I must admit I've changd cable cable/ satellite companies this week in the UK. I've been a Virgin Media customer for years but have gone back to Sky who have an app in the UK for there TV. I believe there will be full Sky integration on the Xbox One . Also though I've kept with VirginMedia for my Broadband due to the Xbox reveal. I was looking at downgrading my (120mb d/l , 12mb u/l ) services. But I've lowered the price and stayed with them for another 12 months . I know my line is reliable and has never dropped out.
And I've anticipated the new consoles for 18 months so saved up and am ready with my money but I have questioned whether to go PS4 toally but I know ill want the Xbox One . We're lucky in the UK with the speeds being very good these days but I. Know other parts of the world are not and that's where the problem is.
 
You can really see the whiteness of people's knuckles as they grasp on to this shit for dear life as if it is some sort of saviour for Xbox One in relation to its weaker silicon and higher overheads in comparison to the PS4.

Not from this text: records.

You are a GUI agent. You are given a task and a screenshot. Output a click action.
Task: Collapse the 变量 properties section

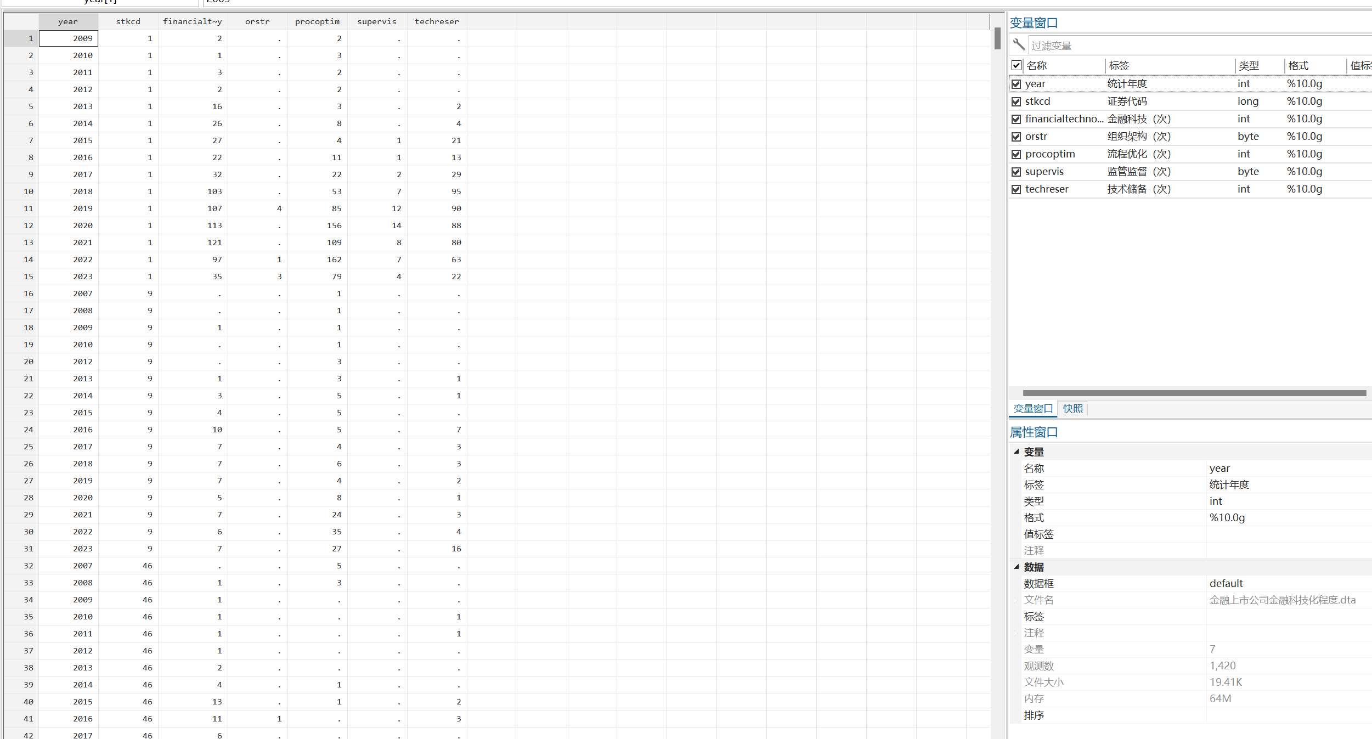1017,452
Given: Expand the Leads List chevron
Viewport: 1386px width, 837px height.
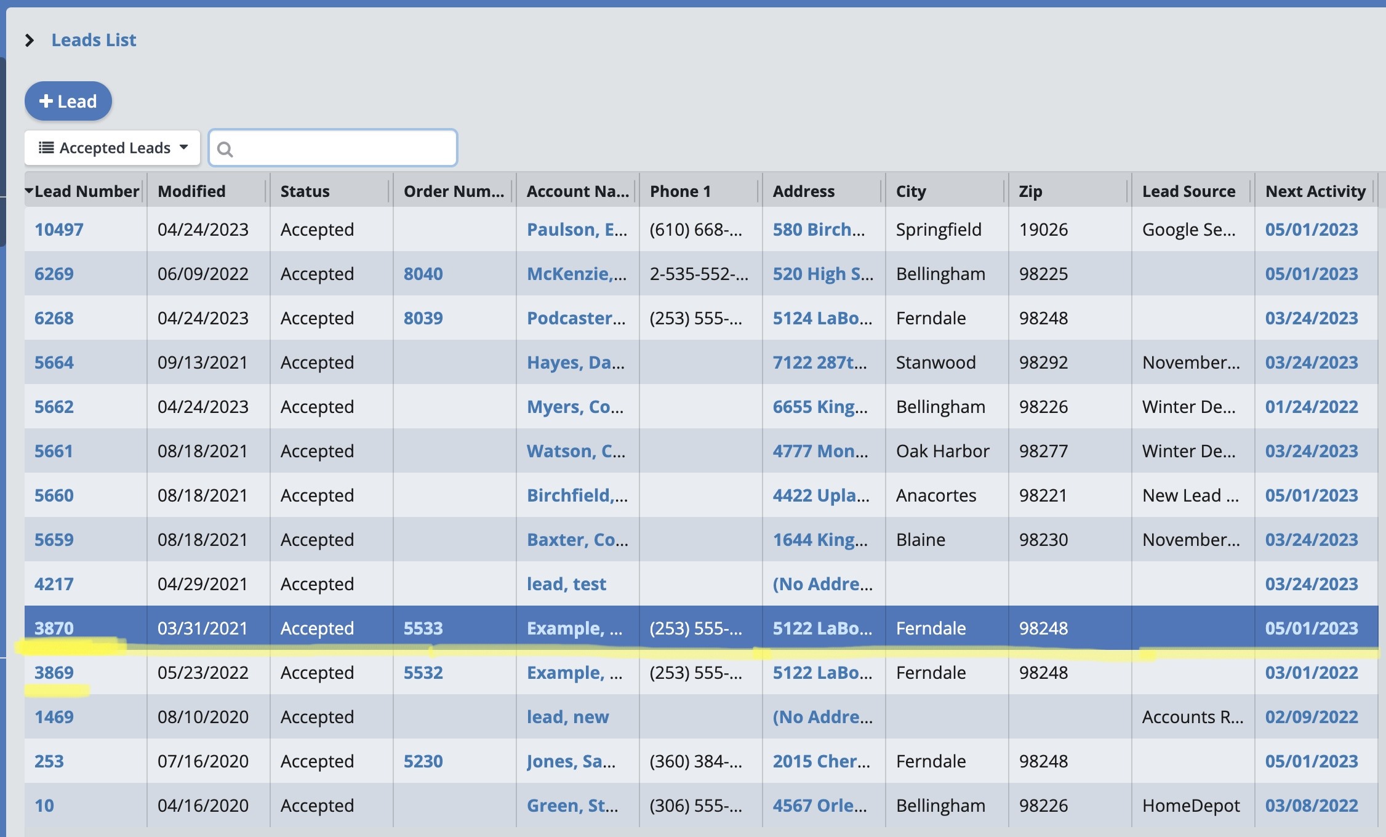Looking at the screenshot, I should 29,41.
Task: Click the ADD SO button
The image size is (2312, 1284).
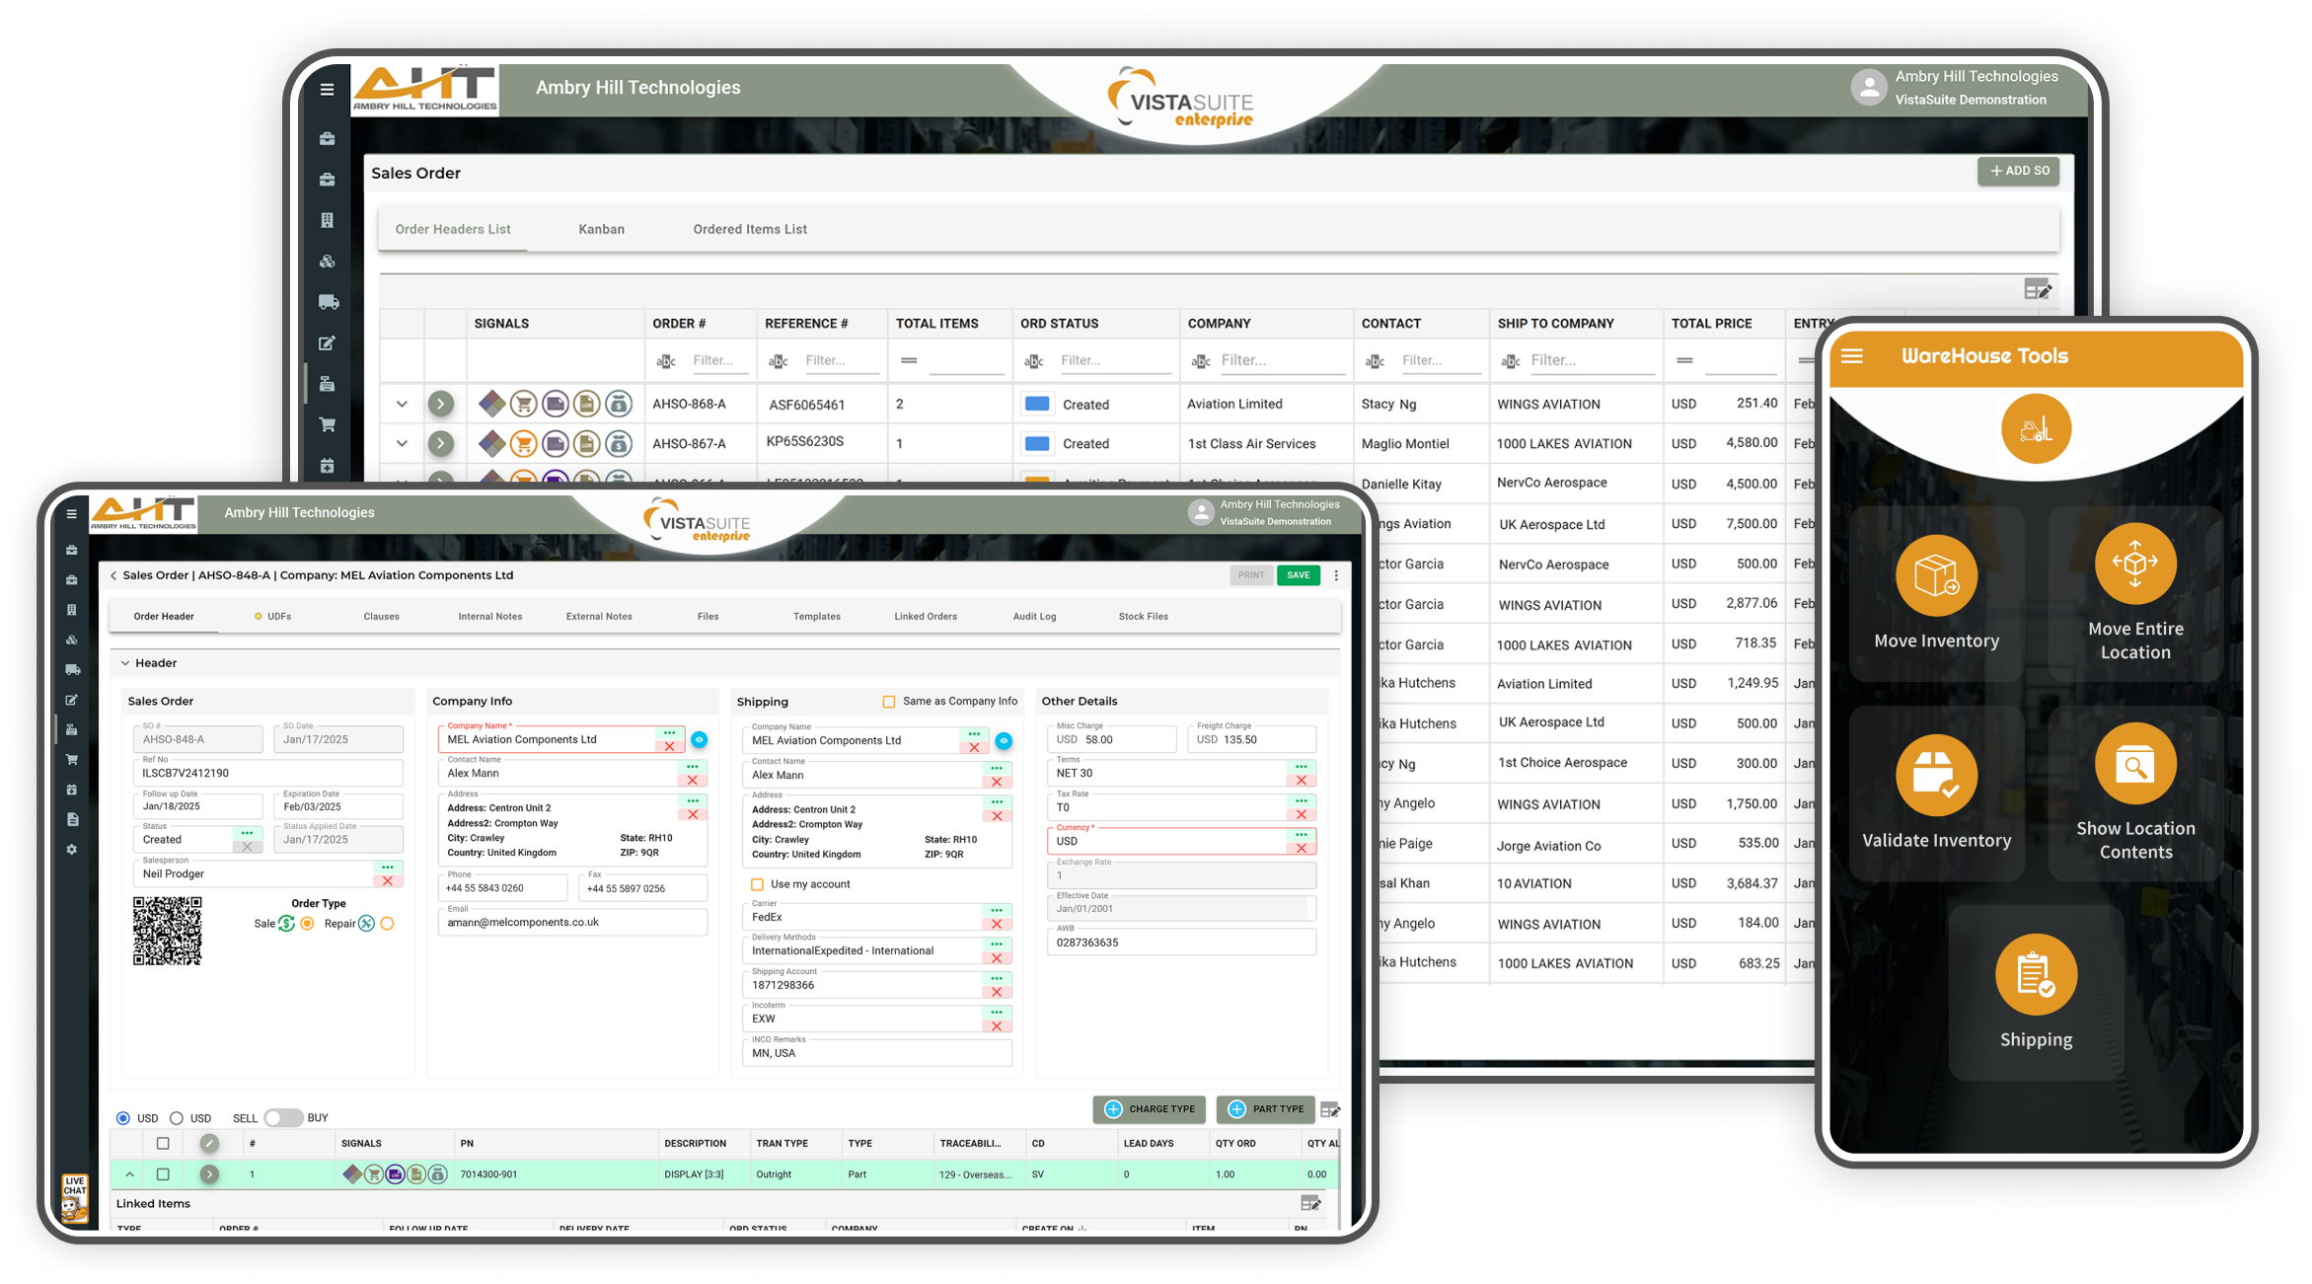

Before launch it was dual APU's and move engines and secret / special sauce ........ now it's a cloud platform that will help lift the Xbox One hardware above its rival.


I think they have to let go in their head and realise that if this stuff even comes to fruition and helps with some basic tasks being offloaded to the cloud that it will still not compensate for the Xbox One shortfall in processing power in comparison to the PS4.


This is why it is being overinflated and grasped on to for dear life ......... it seems like the last chance that Xbox fans are holding on to in their heads rather than secede the point that PS4 is the better hardware platform.
 
You can really see the whiteness of people's knuckles as they grasp on to this shit for dear life as if it is some sort of saviour for Xbox One in relation to its weaker silicon and higher overheads in comparison to the PS4.


Before launch it was dual APU's and move engines and secret / special sauce ........ now it's a cloud platform that will help lift the Xbox One hardware above its rival.


I think they have to let go in their head and realise that if this stuff even comes to fruition and helps with some basic tasks being offloaded to the cloud that it will still not compensate for the Xbox One shortfall in processing power in comparison to the PS4.


This is why it is being overinflated and grasped on to for dear life ......... it seems like the last chance that Xbox fans are holding on to in their heads rather than secede the point that PS4 is the better hardware platform.

To be fair, nobody saw the cloud thing coming and MS had never mentioned it before.

There will probably be some kind of demonstration at E3.